Generally, your device will be:
- Class I if it is considered to be low risk (e.g. spectacle frames, lenses, trial sets, ready-made spectacles, ophthalmoscopes)
- Class IIa if it has a medium risk such as contact lenses
- Class IIb, which is also medium risk such as contact lens care products, surgical lasers and phacoemulsification and/or viteoretinal systems
- class III if it is considered high risk for example, contact lenses containing medicinal substances
Activities relating to ophthalmic products
You must follow the regulations set out in the UK MDR 2002 if you are carrying out certain activities related to ophthalmic products. These activities include:
- glazing, which involves cutting and fitting the finished lenses into the frames – this is recognised as an assembly of devices and all glazing shops must be registered with the MHRA
- surfacing, which is to finalise the surface of the lens – those carrying out surfacing work are considered manufacturers of a Class I medical device and should follow the regulations as well as register with the MHRA
- post-market surveillance – you must report all adverse incidents to the MHRA if the medical device is covered by the UK MDR 2002
Activities not covered by the UK MDR 2002 include:
- normal activities of medical practitioners, optometrists, dispensing and manufacturing opticians (e.g. eyesight testing)

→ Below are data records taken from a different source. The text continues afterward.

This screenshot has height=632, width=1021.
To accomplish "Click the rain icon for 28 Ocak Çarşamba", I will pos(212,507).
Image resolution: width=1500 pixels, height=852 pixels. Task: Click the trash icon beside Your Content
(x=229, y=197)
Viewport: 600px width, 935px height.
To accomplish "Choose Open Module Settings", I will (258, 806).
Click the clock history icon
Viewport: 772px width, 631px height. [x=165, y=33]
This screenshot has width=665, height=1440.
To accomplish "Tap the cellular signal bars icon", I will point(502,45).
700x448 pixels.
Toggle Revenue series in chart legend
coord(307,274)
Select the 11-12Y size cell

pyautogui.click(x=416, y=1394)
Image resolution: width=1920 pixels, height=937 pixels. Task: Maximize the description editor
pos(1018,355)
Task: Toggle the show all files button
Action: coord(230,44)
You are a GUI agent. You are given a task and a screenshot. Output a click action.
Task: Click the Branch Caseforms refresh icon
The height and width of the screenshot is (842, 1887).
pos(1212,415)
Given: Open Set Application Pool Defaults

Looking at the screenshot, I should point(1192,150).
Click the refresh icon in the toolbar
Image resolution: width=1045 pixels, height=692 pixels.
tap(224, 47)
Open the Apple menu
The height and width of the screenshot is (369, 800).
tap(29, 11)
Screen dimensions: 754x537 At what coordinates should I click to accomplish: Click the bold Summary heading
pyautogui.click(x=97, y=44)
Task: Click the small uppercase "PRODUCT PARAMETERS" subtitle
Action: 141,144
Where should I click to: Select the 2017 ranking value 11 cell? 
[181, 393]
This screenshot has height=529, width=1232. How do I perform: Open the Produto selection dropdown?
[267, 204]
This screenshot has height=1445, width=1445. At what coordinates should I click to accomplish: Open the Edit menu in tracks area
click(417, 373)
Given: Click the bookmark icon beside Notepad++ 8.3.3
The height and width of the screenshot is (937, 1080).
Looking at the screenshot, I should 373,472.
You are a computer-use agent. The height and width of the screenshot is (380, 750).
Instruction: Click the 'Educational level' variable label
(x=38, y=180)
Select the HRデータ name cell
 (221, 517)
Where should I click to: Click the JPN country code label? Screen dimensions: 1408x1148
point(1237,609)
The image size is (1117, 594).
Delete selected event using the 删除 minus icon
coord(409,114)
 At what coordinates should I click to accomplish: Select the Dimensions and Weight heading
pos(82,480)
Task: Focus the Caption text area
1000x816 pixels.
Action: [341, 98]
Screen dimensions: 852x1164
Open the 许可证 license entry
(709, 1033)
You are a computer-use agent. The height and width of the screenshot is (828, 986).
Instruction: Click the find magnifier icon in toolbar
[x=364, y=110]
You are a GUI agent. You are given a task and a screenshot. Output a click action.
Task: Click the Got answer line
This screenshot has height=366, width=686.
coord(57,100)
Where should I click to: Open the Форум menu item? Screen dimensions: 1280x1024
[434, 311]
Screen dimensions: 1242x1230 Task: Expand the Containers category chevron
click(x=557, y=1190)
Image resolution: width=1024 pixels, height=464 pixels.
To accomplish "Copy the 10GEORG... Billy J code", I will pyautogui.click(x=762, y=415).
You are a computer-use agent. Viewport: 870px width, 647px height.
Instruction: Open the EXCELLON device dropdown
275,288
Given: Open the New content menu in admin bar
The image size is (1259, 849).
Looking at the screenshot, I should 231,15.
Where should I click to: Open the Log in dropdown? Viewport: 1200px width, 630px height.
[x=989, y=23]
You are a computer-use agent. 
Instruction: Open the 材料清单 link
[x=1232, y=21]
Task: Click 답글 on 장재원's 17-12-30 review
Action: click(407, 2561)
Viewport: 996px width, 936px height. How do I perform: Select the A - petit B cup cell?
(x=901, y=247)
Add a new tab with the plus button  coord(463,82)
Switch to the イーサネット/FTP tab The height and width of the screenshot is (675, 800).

- repairing broken appliances, refitting lenses or replacing screws, including for spectacles already being used
Custom-made devices
Most ophthalmic products are not custom made, such as lenses as they are mass-produced and adapted to an individual’s needs. If a healthcare professional prescribes a bespoke spectacle frame to fit a certain face shape, it is considered a custom-made device.
You need to register with the MHRA if you are manufacturing a custom-made device.